Mit der fiktiven Margenbesteuerung konnte beispielsweise beim Occasionshandel für das Kleingewerbe eine zweckmässige Lösung gefunden werden, und auch die Verlängerung des Tourismus-Sondersatzes macht in Anbetracht der laufenden Satzdiskussion Sinn. Ich werde in der Detailberatung noch speziell darauf zurückkommen. Generell wurden im Mehrwertsteuerverfahren die Fristen verkürzt. Dies ist ganz im Sinne der Steuerpflichtigen und vor allem im Sinne der Rechtssicherheit. Aber es muss auch im Interesse der Steuerverwaltung sein, dass die Verfahren möglichst zügig abgeschlossen werden können.
Die Strafbestimmungen wurden gänzlich überarbeitet. Die Variante, die von der Kommission in Zusammenarbeit mit der Verwaltung ausgearbeitet wurde, entspricht unserem schweizerischen und abendländischen Rechtsverständnis. Eine Bestrafung darf nur erfolgen, wenn die Schuld des Angeschuldigten zweifelsfrei feststeht und wenn die Verurteilung auf einem fairen Verfahren beruht, das gewissen Rechtsgrundsätzen zu genügen hat. Die Strafe ist nach vernünftigen Grundsätzen zu bemessen, dies ist nach der neuen Fassung absolut gegeben.
Ich werde in der Detailberatung auf verschiedene weitere Punkte eingehen, allerdings verzichten wir im Sinne der Effizienz der Diskussion darauf, zu neuen Formulierungen der Kommission Stellung zu nehmen. Die neuen Formulierungen sind grossmehrheitlich zusammen mit dem Bundesrat und mit der Verwaltung erarbeitet worden, und die SVP-Fraktion trägt diese voll mit.
Noch ein Wort zu den Rückweisungsanträgen: Aus der Erkenntnis heraus, dass materielle Aspekte und Verfahrensfragen bei der Mehrwertsteuer eng verzahnt sind, schlug der Bundesrat anstelle einer Teilrevision mit Einzelmassnahmen eine Totalrevision vor. Es ist für uns unverständlich, dass die Linke das Gesetz an den Bundesrat zurückweisen will und weitere Analysen und Berichte verlangt. Die Botschaft, der Bericht des Bundesrates "10 Jahre Mehrwertsteuer" vom Januar 2005 und der Bericht Spori vom Mai 2006 geben ausführlich Auskunft über die Problembereiche der heutigen Mehrwertsteuer. Zudem wurden der Kommission alle Berichte und alle Informationen abgegeben, die verlangt wurden. Ich erinnere z. B. an das Papier "Problemanalyse des heutigen Mehrwertsteuersystems", datiert vom 27. Oktober 2008. Ich danke an dieser Stelle der Verwaltung bestens für die gute Zusammenarbeit.
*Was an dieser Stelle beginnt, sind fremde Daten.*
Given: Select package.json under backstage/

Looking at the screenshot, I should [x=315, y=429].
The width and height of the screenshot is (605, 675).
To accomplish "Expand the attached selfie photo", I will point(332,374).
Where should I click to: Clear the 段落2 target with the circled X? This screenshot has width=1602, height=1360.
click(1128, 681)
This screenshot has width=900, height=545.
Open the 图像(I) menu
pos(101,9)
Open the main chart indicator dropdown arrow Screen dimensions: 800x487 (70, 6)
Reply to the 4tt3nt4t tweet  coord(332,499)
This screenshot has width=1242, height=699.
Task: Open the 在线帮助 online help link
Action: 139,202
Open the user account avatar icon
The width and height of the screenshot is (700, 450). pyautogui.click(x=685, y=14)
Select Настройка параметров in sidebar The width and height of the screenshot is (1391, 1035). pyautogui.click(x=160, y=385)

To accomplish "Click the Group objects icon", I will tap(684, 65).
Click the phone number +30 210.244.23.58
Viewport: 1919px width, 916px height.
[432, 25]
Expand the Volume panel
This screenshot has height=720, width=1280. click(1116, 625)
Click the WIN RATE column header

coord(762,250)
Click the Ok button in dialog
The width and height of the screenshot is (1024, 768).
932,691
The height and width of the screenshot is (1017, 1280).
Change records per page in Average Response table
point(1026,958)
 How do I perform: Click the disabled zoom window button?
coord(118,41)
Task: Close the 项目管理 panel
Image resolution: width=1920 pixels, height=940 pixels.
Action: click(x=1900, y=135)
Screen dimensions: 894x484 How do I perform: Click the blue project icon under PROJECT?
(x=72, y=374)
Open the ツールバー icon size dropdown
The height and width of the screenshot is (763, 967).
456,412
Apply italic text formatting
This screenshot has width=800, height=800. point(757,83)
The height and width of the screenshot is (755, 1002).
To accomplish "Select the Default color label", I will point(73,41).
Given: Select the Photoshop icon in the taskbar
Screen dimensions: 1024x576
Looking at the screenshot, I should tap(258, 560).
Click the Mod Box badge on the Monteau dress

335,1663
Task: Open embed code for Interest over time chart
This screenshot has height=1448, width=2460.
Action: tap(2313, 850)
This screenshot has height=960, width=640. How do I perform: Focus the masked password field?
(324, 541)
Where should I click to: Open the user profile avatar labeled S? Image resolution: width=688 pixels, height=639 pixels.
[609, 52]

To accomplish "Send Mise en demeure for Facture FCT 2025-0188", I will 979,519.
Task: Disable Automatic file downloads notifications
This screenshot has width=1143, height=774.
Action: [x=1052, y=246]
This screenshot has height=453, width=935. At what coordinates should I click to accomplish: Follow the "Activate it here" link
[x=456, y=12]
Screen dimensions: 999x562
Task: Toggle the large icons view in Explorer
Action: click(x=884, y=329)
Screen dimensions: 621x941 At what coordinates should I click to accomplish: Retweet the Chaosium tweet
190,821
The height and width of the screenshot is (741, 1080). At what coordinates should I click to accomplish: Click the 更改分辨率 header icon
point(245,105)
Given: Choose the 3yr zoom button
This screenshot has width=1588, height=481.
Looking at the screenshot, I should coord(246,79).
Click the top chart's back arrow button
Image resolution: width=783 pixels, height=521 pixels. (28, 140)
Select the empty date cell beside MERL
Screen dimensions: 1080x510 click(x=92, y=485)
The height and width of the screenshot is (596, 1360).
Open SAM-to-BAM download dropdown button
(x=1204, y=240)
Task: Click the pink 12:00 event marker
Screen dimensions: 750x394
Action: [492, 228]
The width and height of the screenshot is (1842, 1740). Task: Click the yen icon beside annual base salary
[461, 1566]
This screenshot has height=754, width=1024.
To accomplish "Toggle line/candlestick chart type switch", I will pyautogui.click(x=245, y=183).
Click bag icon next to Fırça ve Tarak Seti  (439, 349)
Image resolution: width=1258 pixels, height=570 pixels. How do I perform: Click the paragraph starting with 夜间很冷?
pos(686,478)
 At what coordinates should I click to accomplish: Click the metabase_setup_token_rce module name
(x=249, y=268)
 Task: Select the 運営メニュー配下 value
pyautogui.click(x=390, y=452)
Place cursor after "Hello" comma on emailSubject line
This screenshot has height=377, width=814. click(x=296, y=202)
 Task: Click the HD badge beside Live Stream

Den Rückweisungsantrag der Minderheit betrachte ich als reine Verzögerungstaktik, als Taktik zur Verzögerung von Teil B, wie Kollegin Leutenegger Oberholzer zugegeben hat. Die Linke müsste eigentlich auch ein Interesse daran haben, dass sowohl bei den Mehrwertsteuerpflichtigen wie auch bei der Verwaltung der Aufwand reduziert werden kann und dass mehr Rechtssicherheit entsteht. Ich weiss nicht, ob hinter der Verzögerungstaktik Juristen oder Steuerberater stecken.
Selbstverständlich lehnen wir auch den Einzelantrag Zisyadis ab. Die Umsetzung seiner Forderungen würde zu einer wesentlichen Verkomplizierung des Mehrwertsteuersystems führen statt zu einer Vereinfachung; gerechter würde es auch nicht.
Die SVP-Fraktion bittet Sie, auf die Vorlage einzutreten, die Rückweisungsanträge abzulehnen und mit zwei Ausnahmen die Mehrheit zu unterstützen.